Agricultural experts predict that Austria is next, and that it is only a matter of time before its domain reaches from Ukraine to Spain. Damage estimates range up to $400 million a year. Tens of thousands of small farmers could face ruin.
Origin of Problem
Among the experts, there is a surprising consensus on when and how the beetle got to Belgrade in the first place.
"My guess is that it originated out of the Chicago area, probably on a flight that went directly to Belgrade or maybe through a third country," said C. Richard Edwards, a Purdue University entomologist who has followed the rootworm crisis in Yugoslavia since 1994.

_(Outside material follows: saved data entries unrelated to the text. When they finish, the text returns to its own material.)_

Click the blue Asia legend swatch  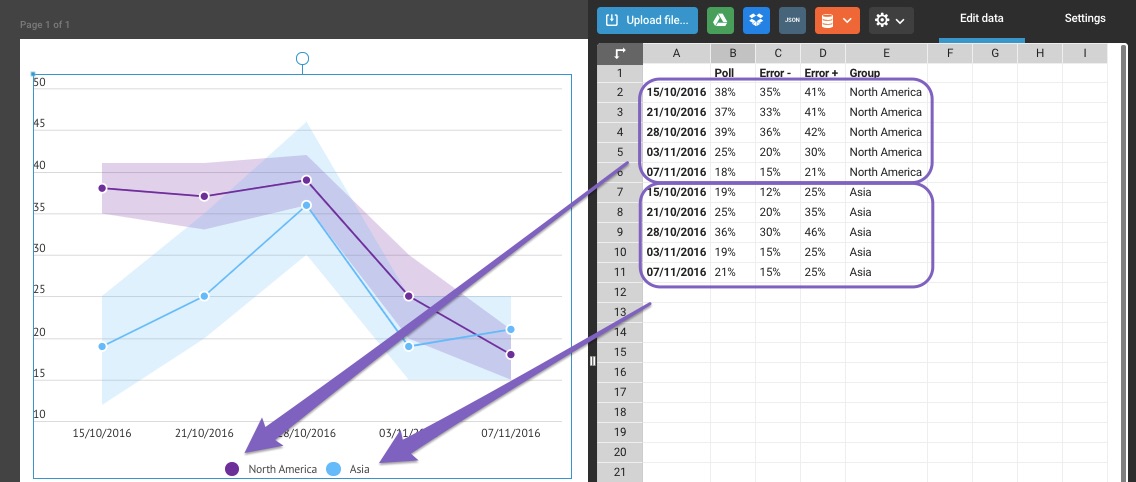334,469
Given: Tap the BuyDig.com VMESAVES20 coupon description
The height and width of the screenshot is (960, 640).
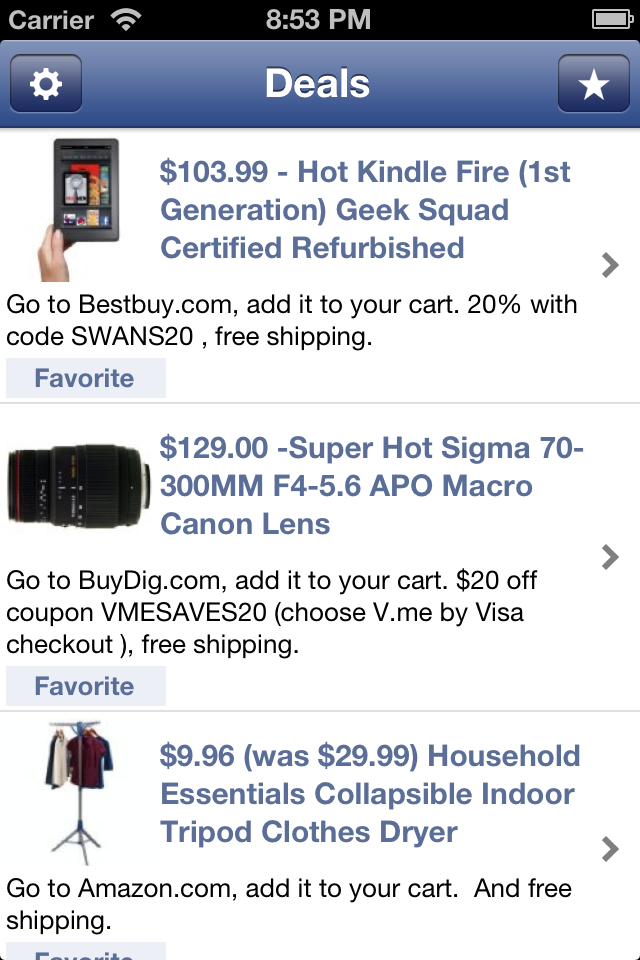Looking at the screenshot, I should (x=265, y=612).
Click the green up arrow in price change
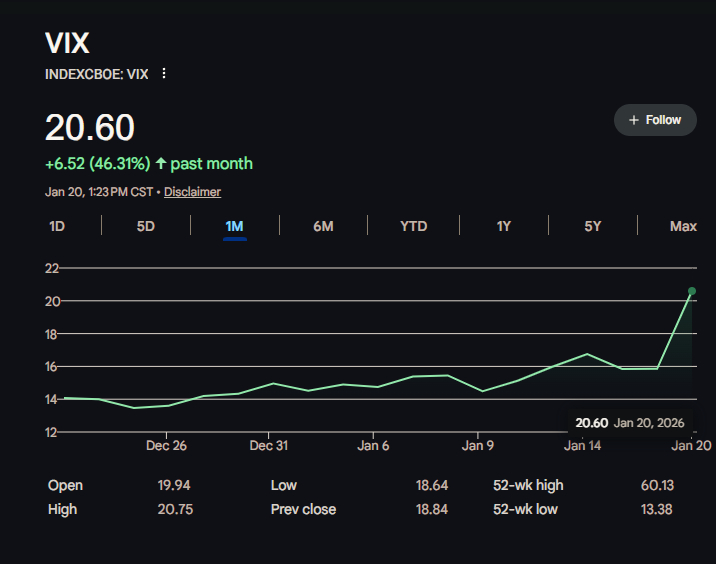Viewport: 716px width, 564px height. click(x=161, y=163)
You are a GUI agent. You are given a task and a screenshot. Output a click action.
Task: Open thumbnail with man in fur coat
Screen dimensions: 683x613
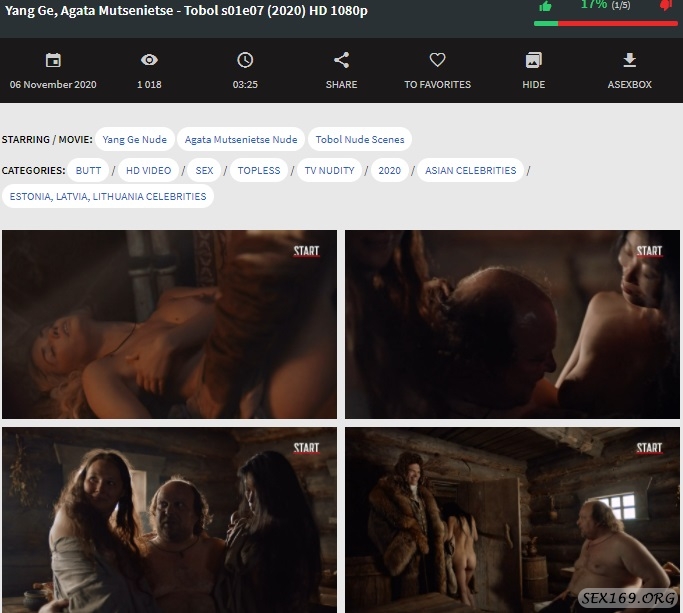[512, 520]
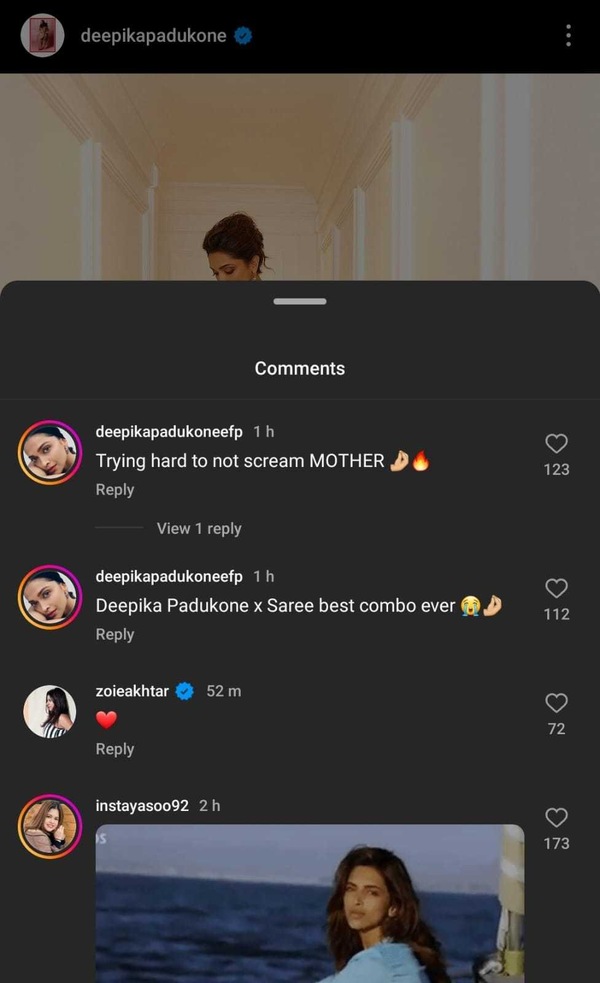
Task: Tap zoieakhtar's blue verified badge
Action: coord(185,691)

"It could have started with one female, but probably it was more than one. You can imagine: Nighttime at O'Hare, loading up the airplanes, lights on, doors open, insects moving through. When they opened up the airplane, it got on and went to Belgrade," he said.
This would have occurred in the early to mid-1980s. At the time, Chicago, which is home to the largest Serb community in the United States, was served with direct flights to Belgrade by Pan Am and JAT, the Yugoslav national carrier.
"There is little or no chance that soil or corn root with larvae could have been transported, so I think it must have been a pregnant female (rootworm)," said Jozsef Kiss, a Hungarian entomologist who is coordinating the rootworm control project in Eastern Europe for the U.N.'s Food and Agriculture Organization (FAO).